Notice:
The information contained on this schedule is the minimum State-required retention period for the specified categories. This does NOT authorize disposal action. State approval is expressly required prior to each disposal of records, regardless of format or volume, unless the documents are specifically categorized as non-records. Contact the RIMS office to initiate a records disposal or for the State approved retention period of any items not listed below.
RIMS recommends that no record be held for more than one (1) year beyond its listed mandatory minimum retention period and that they only be retained for longer if there is a legitimate business need to do so. However, if your records are subject to a legal hold or pending legal action, you will need to follow the retention recommended by legal counsel. RIMS should be notified of any decisions to keep records past their minimum retention.
Upon completion of the retention period for medical center records they will either be deleted, destroyed, or transferred to the University Archives. Before the retention period expires, please follow the records storage guidelines. For questions or more clarification about the correct process for these actions, please contact the RIMS office.

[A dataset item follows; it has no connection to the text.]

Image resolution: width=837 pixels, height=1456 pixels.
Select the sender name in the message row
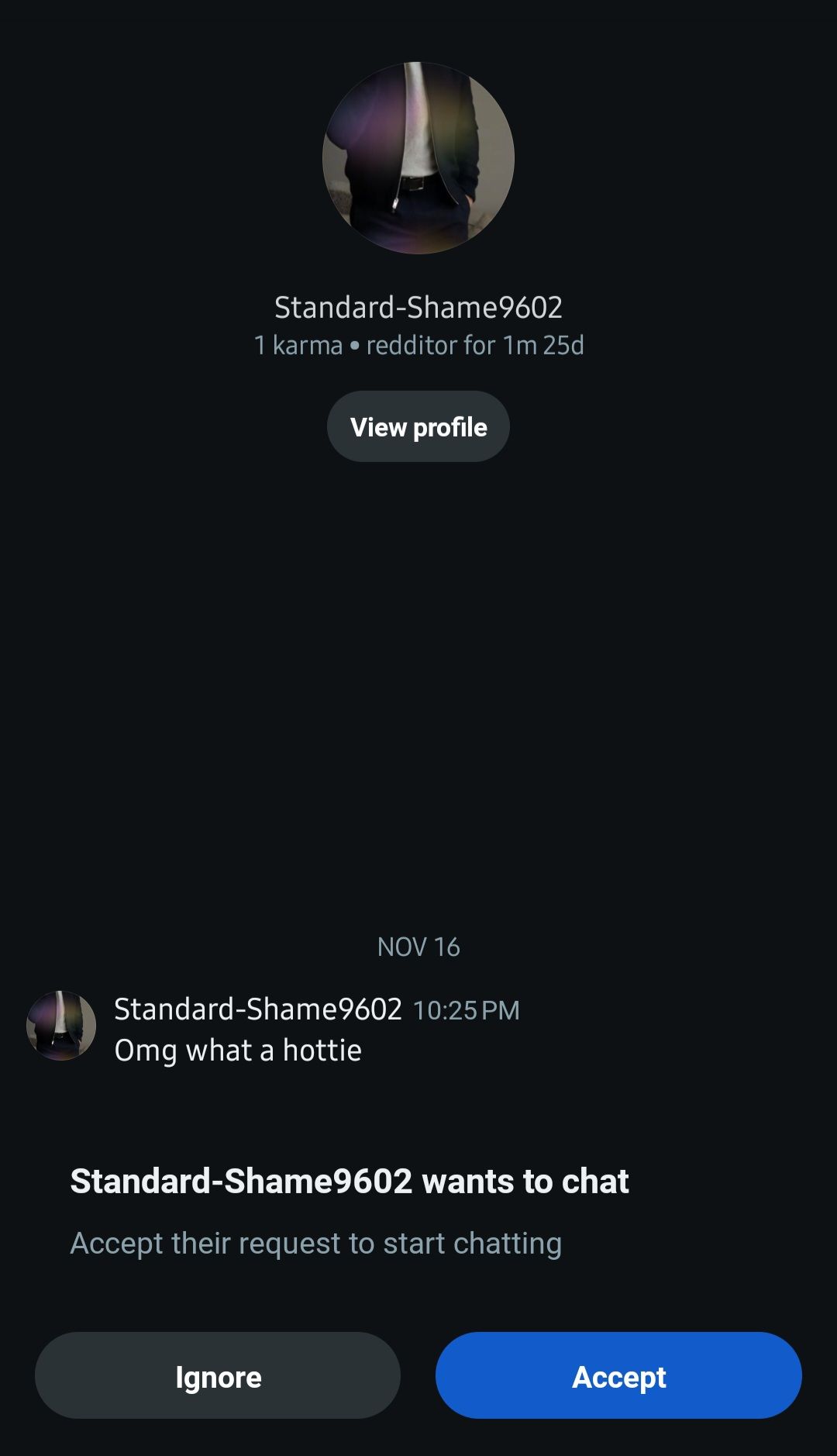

The Notes column includes pertinent information about the documents, if known, such as the Office of Record and System of Record. If you have a document that does not appear below or if you have further information about the Office of Record or System of Record, please contact RIMS.
A PDF version of this retention schedule is available. Download
The categories of Medical Center Records are:
Patient Medical Records
Patient Medical Records include documents relevant to each service a patient receives, containing sufficient information to identify the patient, support the diagnosis, justify the treatment, document the course of treatment and results, and promote continuity of care among health care providers.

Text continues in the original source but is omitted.